## TASK GOAL
Please copy out every one of the records below, line for line, changing nothing.

(Records for locating words and elements)
○ ○ ○ ○ ○
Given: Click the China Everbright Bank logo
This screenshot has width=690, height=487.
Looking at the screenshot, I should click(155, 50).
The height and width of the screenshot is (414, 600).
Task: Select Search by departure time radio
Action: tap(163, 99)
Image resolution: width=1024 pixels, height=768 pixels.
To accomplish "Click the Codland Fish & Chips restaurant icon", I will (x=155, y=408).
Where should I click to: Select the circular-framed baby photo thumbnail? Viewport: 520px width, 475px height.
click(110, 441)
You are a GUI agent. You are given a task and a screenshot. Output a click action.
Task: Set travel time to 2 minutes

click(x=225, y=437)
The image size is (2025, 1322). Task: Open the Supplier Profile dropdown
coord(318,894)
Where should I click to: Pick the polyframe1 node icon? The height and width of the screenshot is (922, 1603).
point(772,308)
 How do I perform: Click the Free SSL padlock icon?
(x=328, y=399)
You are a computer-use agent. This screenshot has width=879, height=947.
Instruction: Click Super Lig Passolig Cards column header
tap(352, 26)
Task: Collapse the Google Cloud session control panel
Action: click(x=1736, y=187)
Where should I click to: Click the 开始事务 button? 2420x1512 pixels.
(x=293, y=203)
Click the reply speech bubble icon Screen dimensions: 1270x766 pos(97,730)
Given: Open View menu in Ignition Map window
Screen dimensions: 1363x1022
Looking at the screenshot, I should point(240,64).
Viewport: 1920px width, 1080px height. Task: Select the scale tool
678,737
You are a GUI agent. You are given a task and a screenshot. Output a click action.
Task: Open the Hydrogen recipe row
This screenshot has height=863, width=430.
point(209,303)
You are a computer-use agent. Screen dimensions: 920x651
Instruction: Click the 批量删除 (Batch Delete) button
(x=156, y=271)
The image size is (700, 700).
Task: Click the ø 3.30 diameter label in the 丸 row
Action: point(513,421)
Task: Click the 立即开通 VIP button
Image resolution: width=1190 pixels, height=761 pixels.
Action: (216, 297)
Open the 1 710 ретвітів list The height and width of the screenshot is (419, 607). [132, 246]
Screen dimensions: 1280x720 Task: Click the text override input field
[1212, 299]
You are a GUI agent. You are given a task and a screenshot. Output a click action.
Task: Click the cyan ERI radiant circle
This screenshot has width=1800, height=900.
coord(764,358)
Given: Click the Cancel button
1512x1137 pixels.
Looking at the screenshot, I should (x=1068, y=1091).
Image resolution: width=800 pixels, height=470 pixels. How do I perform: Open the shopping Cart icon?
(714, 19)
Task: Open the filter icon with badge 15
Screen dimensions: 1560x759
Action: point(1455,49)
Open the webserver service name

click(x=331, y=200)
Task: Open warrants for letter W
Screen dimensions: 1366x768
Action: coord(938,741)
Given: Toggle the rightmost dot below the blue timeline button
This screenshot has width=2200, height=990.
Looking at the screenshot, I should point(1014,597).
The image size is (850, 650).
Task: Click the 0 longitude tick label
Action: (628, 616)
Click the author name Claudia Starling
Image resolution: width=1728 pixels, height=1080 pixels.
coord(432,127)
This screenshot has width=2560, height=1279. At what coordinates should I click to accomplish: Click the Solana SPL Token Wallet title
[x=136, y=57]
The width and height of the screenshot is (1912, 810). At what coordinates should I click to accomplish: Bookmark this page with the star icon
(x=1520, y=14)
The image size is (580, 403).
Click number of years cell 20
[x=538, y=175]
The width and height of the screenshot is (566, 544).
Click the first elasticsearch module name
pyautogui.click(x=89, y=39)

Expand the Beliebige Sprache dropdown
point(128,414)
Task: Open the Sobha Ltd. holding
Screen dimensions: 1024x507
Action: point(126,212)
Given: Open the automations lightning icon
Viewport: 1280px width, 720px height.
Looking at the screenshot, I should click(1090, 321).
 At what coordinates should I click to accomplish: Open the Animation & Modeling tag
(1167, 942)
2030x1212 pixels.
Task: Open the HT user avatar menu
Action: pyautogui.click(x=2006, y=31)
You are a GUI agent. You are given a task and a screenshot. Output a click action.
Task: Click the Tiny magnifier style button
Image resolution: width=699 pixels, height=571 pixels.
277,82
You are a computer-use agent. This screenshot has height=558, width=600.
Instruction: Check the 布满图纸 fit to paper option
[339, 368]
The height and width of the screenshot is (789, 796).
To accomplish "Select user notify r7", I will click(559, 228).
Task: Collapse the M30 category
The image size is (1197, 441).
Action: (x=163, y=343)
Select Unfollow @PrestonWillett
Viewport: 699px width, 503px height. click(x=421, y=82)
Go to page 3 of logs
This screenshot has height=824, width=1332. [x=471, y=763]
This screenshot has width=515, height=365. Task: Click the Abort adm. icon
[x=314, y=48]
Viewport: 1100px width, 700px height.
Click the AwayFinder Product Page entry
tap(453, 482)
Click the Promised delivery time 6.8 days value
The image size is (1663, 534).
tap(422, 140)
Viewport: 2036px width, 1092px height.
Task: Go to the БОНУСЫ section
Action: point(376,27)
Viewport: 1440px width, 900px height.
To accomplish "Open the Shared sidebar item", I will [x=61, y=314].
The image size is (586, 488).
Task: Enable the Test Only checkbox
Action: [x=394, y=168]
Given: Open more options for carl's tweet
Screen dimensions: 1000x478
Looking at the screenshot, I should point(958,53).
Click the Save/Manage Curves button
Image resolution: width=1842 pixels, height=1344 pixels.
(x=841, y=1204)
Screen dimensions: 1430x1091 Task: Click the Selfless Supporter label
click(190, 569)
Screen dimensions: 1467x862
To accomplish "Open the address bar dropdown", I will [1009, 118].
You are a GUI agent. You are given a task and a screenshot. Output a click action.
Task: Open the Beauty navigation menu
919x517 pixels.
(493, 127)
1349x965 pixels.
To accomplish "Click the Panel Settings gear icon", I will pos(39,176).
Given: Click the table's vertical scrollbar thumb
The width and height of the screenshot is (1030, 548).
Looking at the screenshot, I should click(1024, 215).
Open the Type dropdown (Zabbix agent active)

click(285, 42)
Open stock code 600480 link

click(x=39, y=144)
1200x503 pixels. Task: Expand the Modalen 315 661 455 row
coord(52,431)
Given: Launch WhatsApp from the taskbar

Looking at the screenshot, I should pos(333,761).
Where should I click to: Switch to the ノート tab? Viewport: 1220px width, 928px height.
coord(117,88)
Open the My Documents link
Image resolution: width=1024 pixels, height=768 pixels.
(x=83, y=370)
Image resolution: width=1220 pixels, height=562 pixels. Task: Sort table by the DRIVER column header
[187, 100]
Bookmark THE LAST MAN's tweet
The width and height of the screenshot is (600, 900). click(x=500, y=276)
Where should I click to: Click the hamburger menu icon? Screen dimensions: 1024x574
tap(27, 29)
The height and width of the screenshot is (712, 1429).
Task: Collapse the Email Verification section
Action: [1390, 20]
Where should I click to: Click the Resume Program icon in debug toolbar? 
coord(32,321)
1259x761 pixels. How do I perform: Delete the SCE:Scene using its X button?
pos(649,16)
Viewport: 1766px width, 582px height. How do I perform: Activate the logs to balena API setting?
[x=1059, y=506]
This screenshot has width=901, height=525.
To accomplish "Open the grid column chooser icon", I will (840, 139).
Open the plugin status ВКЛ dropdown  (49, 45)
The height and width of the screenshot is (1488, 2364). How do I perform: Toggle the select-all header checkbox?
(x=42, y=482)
○ ○ ○ ○ ○
## RESPONSE BELOW
Given: Click the China Everbright Bank logo
This screenshot has width=690, height=487.
Looking at the screenshot, I should click(155, 50).
The height and width of the screenshot is (414, 600).
Task: Select Search by departure time radio
Action: tap(163, 99)
Image resolution: width=1024 pixels, height=768 pixels.
To accomplish "Click the Codland Fish & Chips restaurant icon", I will (x=155, y=408).
Where should I click to: Select the circular-framed baby photo thumbnail? Viewport: 520px width, 475px height.
click(110, 441)
You are a GUI agent. You are given a task and a screenshot. Output a click action.
Task: Set travel time to 2 minutes

click(x=225, y=437)
The image size is (2025, 1322). Task: Open the Supplier Profile dropdown
coord(318,894)
Where should I click to: Pick the polyframe1 node icon? The height and width of the screenshot is (922, 1603).
point(772,308)
 How do I perform: Click the Free SSL padlock icon?
(x=328, y=399)
You are a computer-use agent. This screenshot has width=879, height=947.
Instruction: Click Super Lig Passolig Cards column header
tap(352, 26)
Task: Collapse the Google Cloud session control panel
Action: click(x=1736, y=187)
Where should I click to: Click the 开始事务 button? 2420x1512 pixels.
(x=293, y=203)
Click the reply speech bubble icon Screen dimensions: 1270x766 pos(97,730)
Given: Open View menu in Ignition Map window
Screen dimensions: 1363x1022
Looking at the screenshot, I should point(240,64).
Viewport: 1920px width, 1080px height. Task: Select the scale tool
678,737
You are a GUI agent. You are given a task and a screenshot. Output a click action.
Task: Open the Hydrogen recipe row
This screenshot has height=863, width=430.
point(209,303)
You are a computer-use agent. Screen dimensions: 920x651
Instruction: Click the 批量删除 (Batch Delete) button
(x=156, y=271)
The image size is (700, 700).
Task: Click the ø 3.30 diameter label in the 丸 row
Action: point(513,421)
Task: Click the 立即开通 VIP button
Image resolution: width=1190 pixels, height=761 pixels.
Action: (216, 297)
Open the 1 710 ретвітів list The height and width of the screenshot is (419, 607). [132, 246]
Screen dimensions: 1280x720 Task: Click the text override input field
[1212, 299]
You are a GUI agent. You are given a task and a screenshot. Output a click action.
Task: Click the cyan ERI radiant circle
This screenshot has width=1800, height=900.
coord(764,358)
Given: Click the Cancel button
1512x1137 pixels.
Looking at the screenshot, I should (x=1068, y=1091).
Image resolution: width=800 pixels, height=470 pixels. How do I perform: Open the shopping Cart icon?
(714, 19)
Task: Open the filter icon with badge 15
Screen dimensions: 1560x759
Action: point(1455,49)
Open the webserver service name

click(x=331, y=200)
Task: Open warrants for letter W
Screen dimensions: 1366x768
Action: coord(938,741)
Given: Toggle the rightmost dot below the blue timeline button
This screenshot has width=2200, height=990.
Looking at the screenshot, I should point(1014,597).
The image size is (850, 650).
Task: Click the 0 longitude tick label
Action: (628, 616)
Click the author name Claudia Starling
Image resolution: width=1728 pixels, height=1080 pixels.
coord(432,127)
This screenshot has width=2560, height=1279. At what coordinates should I click to accomplish: Click the Solana SPL Token Wallet title
[x=136, y=57]
The width and height of the screenshot is (1912, 810). At what coordinates should I click to accomplish: Bookmark this page with the star icon
(x=1520, y=14)
The image size is (580, 403).
Click number of years cell 20
[x=538, y=175]
The width and height of the screenshot is (566, 544).
Click the first elasticsearch module name
pyautogui.click(x=89, y=39)

Expand the Beliebige Sprache dropdown
point(128,414)
Task: Open the Sobha Ltd. holding
Screen dimensions: 1024x507
Action: point(126,212)
Given: Open the automations lightning icon
Viewport: 1280px width, 720px height.
Looking at the screenshot, I should click(1090, 321).
 At what coordinates should I click to accomplish: Open the Animation & Modeling tag
(1167, 942)
2030x1212 pixels.
Task: Open the HT user avatar menu
Action: pyautogui.click(x=2006, y=31)
You are a GUI agent. You are given a task and a screenshot. Output a click action.
Task: Click the Tiny magnifier style button
Image resolution: width=699 pixels, height=571 pixels.
277,82
You are a computer-use agent. This screenshot has height=558, width=600.
Instruction: Check the 布满图纸 fit to paper option
[339, 368]
The height and width of the screenshot is (789, 796).
To accomplish "Select user notify r7", I will click(559, 228).
Task: Collapse the M30 category
The image size is (1197, 441).
Action: (x=163, y=343)
Select Unfollow @PrestonWillett
Viewport: 699px width, 503px height. click(x=421, y=82)
Go to page 3 of logs
This screenshot has height=824, width=1332. [x=471, y=763]
This screenshot has width=515, height=365. Task: Click the Abort adm. icon
[x=314, y=48]
Viewport: 1100px width, 700px height.
Click the AwayFinder Product Page entry
tap(453, 482)
Click the Promised delivery time 6.8 days value
The image size is (1663, 534).
tap(422, 140)
Viewport: 2036px width, 1092px height.
Task: Go to the БОНУСЫ section
Action: point(376,27)
Viewport: 1440px width, 900px height.
To accomplish "Open the Shared sidebar item", I will [x=61, y=314].
The image size is (586, 488).
Task: Enable the Test Only checkbox
Action: [x=394, y=168]
Given: Open more options for carl's tweet
Screen dimensions: 1000x478
Looking at the screenshot, I should point(958,53).
Click the Save/Manage Curves button
Image resolution: width=1842 pixels, height=1344 pixels.
(x=841, y=1204)
Screen dimensions: 1430x1091 Task: Click the Selfless Supporter label
click(190, 569)
Screen dimensions: 1467x862
To accomplish "Open the address bar dropdown", I will [1009, 118].
You are a GUI agent. You are given a task and a screenshot. Output a click action.
Task: Open the Beauty navigation menu
919x517 pixels.
(493, 127)
1349x965 pixels.
To accomplish "Click the Panel Settings gear icon", I will pos(39,176).
Given: Click the table's vertical scrollbar thumb
The width and height of the screenshot is (1030, 548).
Looking at the screenshot, I should click(1024, 215).
Open the Type dropdown (Zabbix agent active)

click(285, 42)
Open stock code 600480 link

click(x=39, y=144)
1200x503 pixels. Task: Expand the Modalen 315 661 455 row
coord(52,431)
Given: Launch WhatsApp from the taskbar

Looking at the screenshot, I should pos(333,761).
Where should I click to: Switch to the ノート tab? Viewport: 1220px width, 928px height.
coord(117,88)
Open the My Documents link
Image resolution: width=1024 pixels, height=768 pixels.
(x=83, y=370)
Image resolution: width=1220 pixels, height=562 pixels. Task: Sort table by the DRIVER column header
[187, 100]
Bookmark THE LAST MAN's tweet
The width and height of the screenshot is (600, 900). click(x=500, y=276)
Where should I click to: Click the hamburger menu icon? Screen dimensions: 1024x574
tap(27, 29)
The height and width of the screenshot is (712, 1429).
Task: Collapse the Email Verification section
Action: [1390, 20]
Where should I click to: Click the Resume Program icon in debug toolbar? 
coord(32,321)
1259x761 pixels. How do I perform: Delete the SCE:Scene using its X button?
pos(649,16)
Viewport: 1766px width, 582px height. How do I perform: Activate the logs to balena API setting?
[x=1059, y=506]
This screenshot has width=901, height=525.
To accomplish "Open the grid column chooser icon", I will (840, 139).
Open the plugin status ВКЛ dropdown  (49, 45)
The height and width of the screenshot is (1488, 2364). How do I perform: Toggle the select-all header checkbox?
(x=42, y=482)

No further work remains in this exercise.